PROVIDED RECORDS START
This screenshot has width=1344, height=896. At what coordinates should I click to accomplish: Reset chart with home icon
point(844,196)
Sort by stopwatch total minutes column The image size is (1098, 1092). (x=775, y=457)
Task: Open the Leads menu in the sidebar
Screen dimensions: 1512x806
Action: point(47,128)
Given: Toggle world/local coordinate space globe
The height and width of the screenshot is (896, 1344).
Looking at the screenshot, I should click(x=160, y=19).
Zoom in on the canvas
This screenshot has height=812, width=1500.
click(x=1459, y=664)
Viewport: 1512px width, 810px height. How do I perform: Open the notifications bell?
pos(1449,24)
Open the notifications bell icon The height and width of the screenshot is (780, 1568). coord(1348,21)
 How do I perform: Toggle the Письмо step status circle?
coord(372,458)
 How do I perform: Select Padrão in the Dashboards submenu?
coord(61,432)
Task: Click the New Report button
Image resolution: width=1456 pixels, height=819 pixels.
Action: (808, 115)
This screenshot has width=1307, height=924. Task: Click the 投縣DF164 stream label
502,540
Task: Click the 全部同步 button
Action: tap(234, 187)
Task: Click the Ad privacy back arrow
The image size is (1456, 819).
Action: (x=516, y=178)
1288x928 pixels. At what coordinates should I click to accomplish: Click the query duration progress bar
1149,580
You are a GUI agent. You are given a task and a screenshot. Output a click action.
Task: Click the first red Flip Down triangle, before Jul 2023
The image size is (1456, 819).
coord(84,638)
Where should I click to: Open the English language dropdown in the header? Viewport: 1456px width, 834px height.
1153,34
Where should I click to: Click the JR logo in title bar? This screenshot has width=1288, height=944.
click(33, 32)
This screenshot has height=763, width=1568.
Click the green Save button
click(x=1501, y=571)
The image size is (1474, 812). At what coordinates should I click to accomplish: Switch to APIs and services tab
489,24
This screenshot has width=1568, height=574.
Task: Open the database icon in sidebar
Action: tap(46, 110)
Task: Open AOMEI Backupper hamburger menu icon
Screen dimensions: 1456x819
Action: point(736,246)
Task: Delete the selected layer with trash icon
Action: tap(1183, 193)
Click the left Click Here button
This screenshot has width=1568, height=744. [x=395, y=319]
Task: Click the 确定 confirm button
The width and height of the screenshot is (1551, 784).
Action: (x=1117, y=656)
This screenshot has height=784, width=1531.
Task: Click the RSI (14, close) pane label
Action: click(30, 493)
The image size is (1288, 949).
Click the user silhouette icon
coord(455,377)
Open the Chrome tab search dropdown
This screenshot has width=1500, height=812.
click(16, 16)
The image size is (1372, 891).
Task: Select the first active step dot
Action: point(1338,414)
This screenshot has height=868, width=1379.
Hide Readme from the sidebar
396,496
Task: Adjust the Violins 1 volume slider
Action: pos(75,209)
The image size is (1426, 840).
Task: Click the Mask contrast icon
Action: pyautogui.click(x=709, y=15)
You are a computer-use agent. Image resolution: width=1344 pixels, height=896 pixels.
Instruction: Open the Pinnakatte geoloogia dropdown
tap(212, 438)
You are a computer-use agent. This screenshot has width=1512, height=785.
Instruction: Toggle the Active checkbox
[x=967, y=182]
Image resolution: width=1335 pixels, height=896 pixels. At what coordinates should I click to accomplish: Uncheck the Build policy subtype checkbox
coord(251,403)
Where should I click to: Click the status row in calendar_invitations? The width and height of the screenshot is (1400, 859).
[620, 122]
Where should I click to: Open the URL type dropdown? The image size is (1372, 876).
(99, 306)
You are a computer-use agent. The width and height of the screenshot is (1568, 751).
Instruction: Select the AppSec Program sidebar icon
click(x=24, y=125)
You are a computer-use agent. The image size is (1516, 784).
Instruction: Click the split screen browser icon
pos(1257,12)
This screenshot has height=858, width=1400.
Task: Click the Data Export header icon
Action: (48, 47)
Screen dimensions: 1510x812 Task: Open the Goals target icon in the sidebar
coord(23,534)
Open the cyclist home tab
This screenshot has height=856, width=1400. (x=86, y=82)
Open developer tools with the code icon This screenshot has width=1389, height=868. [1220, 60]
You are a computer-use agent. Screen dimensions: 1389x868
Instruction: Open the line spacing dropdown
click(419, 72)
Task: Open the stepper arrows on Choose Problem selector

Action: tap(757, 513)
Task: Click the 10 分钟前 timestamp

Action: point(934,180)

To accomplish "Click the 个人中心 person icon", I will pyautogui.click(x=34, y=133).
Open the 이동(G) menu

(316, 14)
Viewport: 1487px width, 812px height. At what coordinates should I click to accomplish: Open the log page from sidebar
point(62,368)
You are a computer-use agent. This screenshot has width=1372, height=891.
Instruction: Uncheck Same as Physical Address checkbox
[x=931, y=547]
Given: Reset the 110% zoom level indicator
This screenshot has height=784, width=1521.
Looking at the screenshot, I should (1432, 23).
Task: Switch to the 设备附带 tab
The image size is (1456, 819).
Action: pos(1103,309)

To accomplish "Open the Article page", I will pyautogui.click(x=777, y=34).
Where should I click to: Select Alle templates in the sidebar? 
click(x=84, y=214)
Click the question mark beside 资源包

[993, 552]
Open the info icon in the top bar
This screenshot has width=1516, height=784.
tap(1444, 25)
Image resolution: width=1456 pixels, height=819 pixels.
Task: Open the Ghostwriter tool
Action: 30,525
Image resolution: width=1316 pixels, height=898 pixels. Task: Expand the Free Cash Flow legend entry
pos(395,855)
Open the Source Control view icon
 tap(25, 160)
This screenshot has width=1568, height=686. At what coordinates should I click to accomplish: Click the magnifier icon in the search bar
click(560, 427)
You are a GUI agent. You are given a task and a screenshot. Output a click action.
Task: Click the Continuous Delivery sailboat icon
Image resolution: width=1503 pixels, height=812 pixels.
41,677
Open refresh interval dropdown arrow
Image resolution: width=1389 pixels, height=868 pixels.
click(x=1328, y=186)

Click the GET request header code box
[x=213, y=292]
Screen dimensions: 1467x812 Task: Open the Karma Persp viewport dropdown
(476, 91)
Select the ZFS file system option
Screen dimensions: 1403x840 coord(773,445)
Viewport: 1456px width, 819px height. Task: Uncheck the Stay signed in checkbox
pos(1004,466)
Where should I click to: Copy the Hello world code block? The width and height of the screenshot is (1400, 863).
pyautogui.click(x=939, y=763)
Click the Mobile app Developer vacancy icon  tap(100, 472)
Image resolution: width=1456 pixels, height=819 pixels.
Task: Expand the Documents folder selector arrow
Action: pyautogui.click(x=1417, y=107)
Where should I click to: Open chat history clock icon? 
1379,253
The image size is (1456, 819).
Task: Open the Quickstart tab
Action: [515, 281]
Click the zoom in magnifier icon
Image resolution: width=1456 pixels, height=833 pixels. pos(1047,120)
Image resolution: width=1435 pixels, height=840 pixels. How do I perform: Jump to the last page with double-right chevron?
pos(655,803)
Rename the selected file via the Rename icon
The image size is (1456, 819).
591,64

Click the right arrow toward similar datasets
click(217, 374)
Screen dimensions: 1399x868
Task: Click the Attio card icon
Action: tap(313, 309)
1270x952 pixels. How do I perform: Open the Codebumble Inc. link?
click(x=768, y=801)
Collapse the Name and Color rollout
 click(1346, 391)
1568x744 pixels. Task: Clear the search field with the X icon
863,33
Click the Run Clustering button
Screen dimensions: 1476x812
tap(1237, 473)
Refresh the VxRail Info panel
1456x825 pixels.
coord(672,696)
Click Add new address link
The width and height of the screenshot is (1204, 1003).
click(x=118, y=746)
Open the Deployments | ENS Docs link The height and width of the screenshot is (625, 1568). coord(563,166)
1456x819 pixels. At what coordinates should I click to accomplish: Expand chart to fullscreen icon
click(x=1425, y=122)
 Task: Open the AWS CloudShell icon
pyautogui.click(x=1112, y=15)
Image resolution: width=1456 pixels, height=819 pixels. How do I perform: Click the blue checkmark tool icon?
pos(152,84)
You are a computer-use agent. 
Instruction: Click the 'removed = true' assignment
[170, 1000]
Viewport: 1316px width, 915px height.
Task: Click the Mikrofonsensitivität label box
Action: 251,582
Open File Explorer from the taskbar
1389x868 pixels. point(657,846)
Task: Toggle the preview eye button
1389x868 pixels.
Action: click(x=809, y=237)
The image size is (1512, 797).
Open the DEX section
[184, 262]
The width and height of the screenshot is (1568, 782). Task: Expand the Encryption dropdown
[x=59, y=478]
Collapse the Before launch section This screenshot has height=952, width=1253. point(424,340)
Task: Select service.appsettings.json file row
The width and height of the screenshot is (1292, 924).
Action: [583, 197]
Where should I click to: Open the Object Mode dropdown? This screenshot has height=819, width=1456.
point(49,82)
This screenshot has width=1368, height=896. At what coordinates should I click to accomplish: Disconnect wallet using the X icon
PROVIDED RECORDS END
# WHAT TO PRODUCE
In the entries above, find each line with "computer" and copy it.

# YOUR SOLUTION
You are a computer-use agent. Image resolution: width=1344 pixels, height=896 pixels.
You are a computer-use agent. This screenshot has width=1512, height=785.
You are a computer-use agent. The width and height of the screenshot is (1568, 751).
You are a computer-use agent. The image size is (1516, 784).
You are a computer-use agent. Screen dimensions: 1389x868
You are a computer-use agent. This screenshot has width=1372, height=891.
You are a computer-use agent. 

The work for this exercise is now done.